I feel the same about how the losses of Drew and my parents have changed me. This life has hardened me. I’ve spent most of my life with death and grief as visitors, and despite the ways it has made me a better person… it is not the loss itself that did so. It was not some magical strength or ability that people like to pretend we have once we’ve endured loss, either.

Yes, I am a very resilient person. Yes, I’ve survived a lot of heartache and I am still here, determined and working daily to rebuild a life of meaning and beauty. But all of that came from the trades made, the agreements accepted over time about continuing to live on. Not some innate inner strength or courage, but from what life itself has taught me about being alive.

We’ve traded a lot, in the aftermath of loss, to keep on living a life that has meaning and eventually, joy in it. We trade innocence for resilience. We give up naivety and unknowingness and instead accept a deep understanding of the fragility and pain inherent in walking this earth. It’s a haunting knowing, but one that allows us certain advantages. We trade the sugary taste of denial and the ease of ignorance for the healthier and more useful perspective of reality. It allows us to be less shocked about the pains of life, and thus, more resilient when pain does happen. And more open to letting the feelings of pain run through us. This trade, though, means to give up the illusion of safety that denial and innocence creates.

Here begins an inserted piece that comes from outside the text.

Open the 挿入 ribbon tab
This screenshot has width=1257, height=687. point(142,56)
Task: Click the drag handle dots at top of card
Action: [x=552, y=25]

Not a day goes by that I am unaware of the possibility of death. With every positive thing that comes into my world, there is at least one moment of considering when the pain will come. When I will lose this thing. It’s not a worry, or something I get overwhelmed by, so much as a knowingness. A quiet understanding. A silent agreement that I have made in deciding to live a life. I know, at some point, that all things will be lost. It is the price of getting to be here, the price of this also beautiful, incredible, stunning world that is full of as much love as it is pain.

I wonder sometimes if other cultures, or our own American culture long ago, had a better understanding of this. We had funeral services in our homes, and took care of our dying ourselves. Many other cultures still do this, as well as other customs around death and dying that seem to make it much more a normal, accepted part of life. It seems as though we have removed death and loss from our overall culture to such a degree now, though, that we have collectively come to think of it as this shocking, unfathomable thing that shouldn’t happen. But when you really think about it… living on this earth, with all its perils, and somehow living a long and relatively painless life seems honestly, against all odds.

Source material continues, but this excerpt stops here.